-- start Given data --
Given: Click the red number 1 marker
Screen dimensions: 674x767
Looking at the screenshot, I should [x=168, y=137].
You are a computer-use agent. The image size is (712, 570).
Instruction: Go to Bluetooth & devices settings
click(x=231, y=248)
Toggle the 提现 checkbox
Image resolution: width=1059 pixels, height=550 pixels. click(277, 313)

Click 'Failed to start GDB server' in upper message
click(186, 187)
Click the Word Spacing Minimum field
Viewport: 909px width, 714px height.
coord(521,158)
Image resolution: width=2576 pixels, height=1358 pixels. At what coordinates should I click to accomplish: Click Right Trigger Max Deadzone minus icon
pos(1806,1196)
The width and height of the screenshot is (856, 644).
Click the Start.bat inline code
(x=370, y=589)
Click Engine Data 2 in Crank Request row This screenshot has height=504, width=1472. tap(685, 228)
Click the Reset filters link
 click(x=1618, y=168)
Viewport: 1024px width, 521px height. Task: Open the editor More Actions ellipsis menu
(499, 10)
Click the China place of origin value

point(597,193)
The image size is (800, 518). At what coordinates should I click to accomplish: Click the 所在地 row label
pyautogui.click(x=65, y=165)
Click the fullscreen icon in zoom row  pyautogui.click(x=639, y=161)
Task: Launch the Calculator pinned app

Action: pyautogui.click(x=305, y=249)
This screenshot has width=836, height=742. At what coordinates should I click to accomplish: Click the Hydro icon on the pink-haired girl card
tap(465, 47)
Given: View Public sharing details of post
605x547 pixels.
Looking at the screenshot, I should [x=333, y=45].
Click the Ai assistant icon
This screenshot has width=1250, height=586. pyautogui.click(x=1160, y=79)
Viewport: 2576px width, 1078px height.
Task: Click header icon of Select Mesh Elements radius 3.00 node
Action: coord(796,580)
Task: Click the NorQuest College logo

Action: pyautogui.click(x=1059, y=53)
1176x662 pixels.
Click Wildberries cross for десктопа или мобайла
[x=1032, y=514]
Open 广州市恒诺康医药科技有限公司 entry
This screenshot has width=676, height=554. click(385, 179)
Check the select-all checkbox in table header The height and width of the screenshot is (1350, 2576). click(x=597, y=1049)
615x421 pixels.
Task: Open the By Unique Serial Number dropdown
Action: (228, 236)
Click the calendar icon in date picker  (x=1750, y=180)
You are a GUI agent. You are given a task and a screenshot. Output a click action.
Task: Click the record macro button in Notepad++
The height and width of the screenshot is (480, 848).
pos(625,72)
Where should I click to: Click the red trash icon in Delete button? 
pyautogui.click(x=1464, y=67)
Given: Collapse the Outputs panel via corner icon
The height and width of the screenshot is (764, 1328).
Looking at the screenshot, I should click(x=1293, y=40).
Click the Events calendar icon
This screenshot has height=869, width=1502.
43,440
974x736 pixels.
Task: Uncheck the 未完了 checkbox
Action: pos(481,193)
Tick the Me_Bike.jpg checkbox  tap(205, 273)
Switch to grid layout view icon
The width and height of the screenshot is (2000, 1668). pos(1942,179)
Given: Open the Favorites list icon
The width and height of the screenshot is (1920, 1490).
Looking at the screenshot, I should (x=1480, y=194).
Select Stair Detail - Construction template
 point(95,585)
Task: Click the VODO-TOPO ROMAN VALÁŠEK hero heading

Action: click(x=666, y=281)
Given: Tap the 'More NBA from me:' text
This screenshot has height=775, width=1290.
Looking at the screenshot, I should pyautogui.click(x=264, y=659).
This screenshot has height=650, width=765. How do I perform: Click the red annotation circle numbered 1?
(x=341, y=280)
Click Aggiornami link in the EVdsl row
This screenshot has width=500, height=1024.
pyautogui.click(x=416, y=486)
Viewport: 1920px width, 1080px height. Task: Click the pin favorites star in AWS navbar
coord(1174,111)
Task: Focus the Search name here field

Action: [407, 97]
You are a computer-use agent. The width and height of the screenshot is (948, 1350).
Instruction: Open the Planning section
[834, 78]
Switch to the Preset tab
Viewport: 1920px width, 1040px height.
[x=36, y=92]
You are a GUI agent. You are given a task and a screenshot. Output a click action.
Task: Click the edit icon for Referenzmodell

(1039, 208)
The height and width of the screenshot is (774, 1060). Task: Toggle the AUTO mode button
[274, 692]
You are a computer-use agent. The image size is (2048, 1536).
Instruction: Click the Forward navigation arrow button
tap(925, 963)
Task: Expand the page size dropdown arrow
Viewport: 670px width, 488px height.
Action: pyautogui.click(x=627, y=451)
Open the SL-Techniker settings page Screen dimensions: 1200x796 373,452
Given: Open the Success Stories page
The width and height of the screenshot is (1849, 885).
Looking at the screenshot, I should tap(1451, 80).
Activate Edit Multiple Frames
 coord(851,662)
-- end Given data --
Reproduce all of the records above verbatim, without altering a single character.

Given: Click the red number 1 marker
Screen dimensions: 674x767
Looking at the screenshot, I should [x=168, y=137].
You are a computer-use agent. The image size is (712, 570).
Instruction: Go to Bluetooth & devices settings
click(x=231, y=248)
Toggle the 提现 checkbox
Image resolution: width=1059 pixels, height=550 pixels. click(277, 313)

Click 'Failed to start GDB server' in upper message
click(186, 187)
Click the Word Spacing Minimum field
Viewport: 909px width, 714px height.
coord(521,158)
Image resolution: width=2576 pixels, height=1358 pixels. At what coordinates should I click to accomplish: Click Right Trigger Max Deadzone minus icon
pos(1806,1196)
The width and height of the screenshot is (856, 644).
Click the Start.bat inline code
(x=370, y=589)
Click Engine Data 2 in Crank Request row This screenshot has height=504, width=1472. tap(685, 228)
Click the Reset filters link
 click(x=1618, y=168)
Viewport: 1024px width, 521px height. Task: Open the editor More Actions ellipsis menu
(499, 10)
Click the China place of origin value

point(597,193)
The image size is (800, 518). At what coordinates should I click to accomplish: Click the 所在地 row label
pyautogui.click(x=65, y=165)
Click the fullscreen icon in zoom row  pyautogui.click(x=639, y=161)
Task: Launch the Calculator pinned app

Action: pyautogui.click(x=305, y=249)
This screenshot has width=836, height=742. At what coordinates should I click to accomplish: Click the Hydro icon on the pink-haired girl card
tap(465, 47)
Given: View Public sharing details of post
605x547 pixels.
Looking at the screenshot, I should [x=333, y=45].
Click the Ai assistant icon
This screenshot has width=1250, height=586. pyautogui.click(x=1160, y=79)
Viewport: 2576px width, 1078px height.
Task: Click header icon of Select Mesh Elements radius 3.00 node
Action: coord(796,580)
Task: Click the NorQuest College logo

Action: pyautogui.click(x=1059, y=53)
1176x662 pixels.
Click Wildberries cross for десктопа или мобайла
[x=1032, y=514]
Open 广州市恒诺康医药科技有限公司 entry
This screenshot has width=676, height=554. click(385, 179)
Check the select-all checkbox in table header The height and width of the screenshot is (1350, 2576). click(x=597, y=1049)
615x421 pixels.
Task: Open the By Unique Serial Number dropdown
Action: (228, 236)
Click the calendar icon in date picker  (x=1750, y=180)
You are a GUI agent. You are given a task and a screenshot. Output a click action.
Task: Click the record macro button in Notepad++
The height and width of the screenshot is (480, 848).
pos(625,72)
Where should I click to: Click the red trash icon in Delete button? 
pyautogui.click(x=1464, y=67)
Given: Collapse the Outputs panel via corner icon
The height and width of the screenshot is (764, 1328).
Looking at the screenshot, I should click(x=1293, y=40).
Click the Events calendar icon
This screenshot has height=869, width=1502.
43,440
974x736 pixels.
Task: Uncheck the 未完了 checkbox
Action: pos(481,193)
Tick the Me_Bike.jpg checkbox  tap(205, 273)
Switch to grid layout view icon
The width and height of the screenshot is (2000, 1668). pos(1942,179)
Given: Open the Favorites list icon
The width and height of the screenshot is (1920, 1490).
Looking at the screenshot, I should (x=1480, y=194).
Select Stair Detail - Construction template
 point(95,585)
Task: Click the VODO-TOPO ROMAN VALÁŠEK hero heading

Action: click(x=666, y=281)
Given: Tap the 'More NBA from me:' text
This screenshot has height=775, width=1290.
Looking at the screenshot, I should pyautogui.click(x=264, y=659).
This screenshot has height=650, width=765. How do I perform: Click the red annotation circle numbered 1?
(x=341, y=280)
Click Aggiornami link in the EVdsl row
This screenshot has width=500, height=1024.
pyautogui.click(x=416, y=486)
Viewport: 1920px width, 1080px height. Task: Click the pin favorites star in AWS navbar
coord(1174,111)
Task: Focus the Search name here field

Action: [407, 97]
You are a computer-use agent. The width and height of the screenshot is (948, 1350).
Instruction: Open the Planning section
[834, 78]
Switch to the Preset tab
Viewport: 1920px width, 1040px height.
[x=36, y=92]
You are a GUI agent. You are given a task and a screenshot. Output a click action.
Task: Click the edit icon for Referenzmodell

(1039, 208)
The height and width of the screenshot is (774, 1060). Task: Toggle the AUTO mode button
[274, 692]
You are a computer-use agent. The image size is (2048, 1536).
Instruction: Click the Forward navigation arrow button
tap(925, 963)
Task: Expand the page size dropdown arrow
Viewport: 670px width, 488px height.
Action: pyautogui.click(x=627, y=451)
Open the SL-Techniker settings page Screen dimensions: 1200x796 373,452
Given: Open the Success Stories page
The width and height of the screenshot is (1849, 885).
Looking at the screenshot, I should tap(1451, 80).
Activate Edit Multiple Frames
 coord(851,662)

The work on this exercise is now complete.